Confira: Independente da inversão do ônus da prova - que deve ser decretada nas hipóteses autorizadas pelo art. 6º VIII do CPC, segundo avaliação do magistrado no caso concreto - cabe a instituição financeira/ré, enquanto fato impeditivo e modificativo do direito do consumidor (CPC, art. 373, II), o ônus de provar que houve a contratação do empréstimo consignado, mediante a juntada de contrato ou de outro documento capaz de revelar a manifestação de vontade do consumidor no sentido de firmar o negócio jurídico, permanecendo com o consumidor/autor quando alegar que não recebeu o valor do empréstimo, o dever de colaborar com a Justiça (CPC, art. 6º) e fazer a juntada de seu extrato bancário, embora este não deva ser considerado documento essencial para a propositura da ação. Nas hipóteses em que o consumidor/autor impugnar a autenticidade da assinatura constante do contrato juntado ao processo, cabe à instituição financeira/ré o ônus de provar sua autenticidade (CPC, art. 429, III), por meio de perícia grafotécnica ou mediante os meios legais e legítimos (CPC, art. 369). (Sem grifo no original).
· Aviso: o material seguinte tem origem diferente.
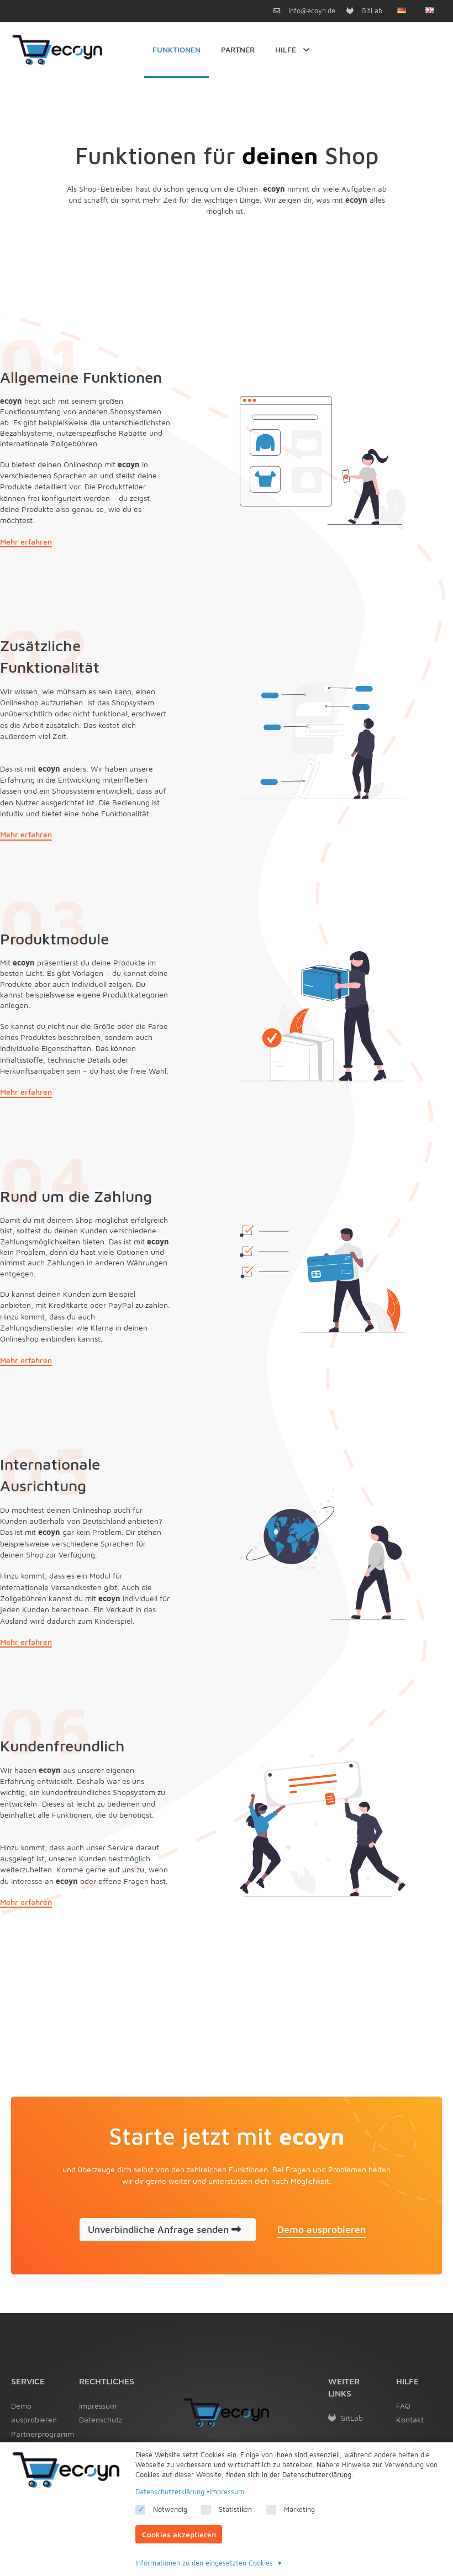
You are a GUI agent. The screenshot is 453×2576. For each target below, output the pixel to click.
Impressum (98, 2405)
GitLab (370, 11)
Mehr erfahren (26, 541)
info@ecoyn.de (310, 11)
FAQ (403, 2405)
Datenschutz (100, 2419)
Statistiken (235, 2509)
Constatando-se que há provas da contratação do empréstimo, o débito consignado é indevido, e, consequentemente, ilícito (art. 186 do CC).
Gerando, o dever de indenizar, nos termos do art. 927 do Código Civil.
Assim, a demonstração do desfalque patrimonial consistente nas consignações em holerites que o banco solicitou indevidamente é prova documental suficiente para embasar a pretensão da parte autora.
Não obstante, ainda que o fato tivesse sido cometido por terceiros, melhor sorte não assistiria à demandada porque não pode transferir os riscos de sua atividade ao consumidor, já que se beneficia desta espécie falha de contratação.
Denote-se que o abalo de crédito suportado pela parte promovente foi causado diretamente pela parte promovida, não pelo terceiro, contra quem assiste direito de regresso, além de eventual perscrutação de natureza criminal.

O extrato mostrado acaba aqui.